Countdown To CAOmageddon: Flaw #10 - No Risk Nonsense

The entire discussion about CAO protection has been advanced without any understanding of human health or ecological risk. Nowhere is this more evident than in the WAC regarding the CAOs, which states:

WAC 365-195-920
Criteria for addressing inadequate scientific information.

Where there is an absence of valid scientific information or incomplete scientific information relating to a county's or city's critical areas, leading to uncertainty about which development and land uses could lead to harm of critical areas or uncertainty about the risk to critical area function of permitting development, counties and cities should use the following approach:
(1) A "precautionary or a no risk approach," in which development and land use activities are strictly limited until the uncertainty is sufficiently resolved; and
(2) As an interim approach, an effective adaptive management program that relies on scientific methods to evaluate how well regulatory and nonregulatory actions achieve their objectives. Management, policy, and regulatory actions are treated as experiments that are purposefully monitored and evaluated to determine whether they are effective and, if not, how they should be improved to increase their effectiveness. An adaptive management program is a formal and deliberate scientific approach to taking action and obtaining information in the face of uncertainty.
To effectively implement an adaptive management program, counties and cities should be willing to:
(a) Address funding for the research component of the adaptive management program;
(b) Change course based on the results and interpretation of new information that resolves  uncertainties, and;
(c) Commit to the appropriate time frame and scale necessary to reliably evaluate regulatory and non-regulatory actions affecting critical areas protection and anadromous fisheries.
The fundamental difficulty with this regulation is that there is no such thing as "no risk." There can be de minimis risk, but a "no risk" approach, like unicorns, has never existed and never will exist.

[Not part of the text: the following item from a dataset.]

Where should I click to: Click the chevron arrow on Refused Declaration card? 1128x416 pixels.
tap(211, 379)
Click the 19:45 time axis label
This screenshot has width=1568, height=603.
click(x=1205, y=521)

To find such a statement in the administrative code for an agency is truly remarkable, but it's not half as remarkable as some of the statements issued by Ecology in their letters to the County, which further demonstrate that they regularly confuse the concept of "risk" with "error," "uncertainty," and "level of concern."

It was the above-cited WAC that Jon Cain, our Deputy Prosecuting Attorney, referred to when he sat shoulder-to-shoulder with Shireene Hale back in 2008 encouraging the Council to designate the entire county as a Critical Aquifer Recharge Area (CARA).

That wasn't a "no risk approach." That was an error. A gigantic Type 1 error; a false positive; a false alarm. It was nonsense then, and it's still nonsense now.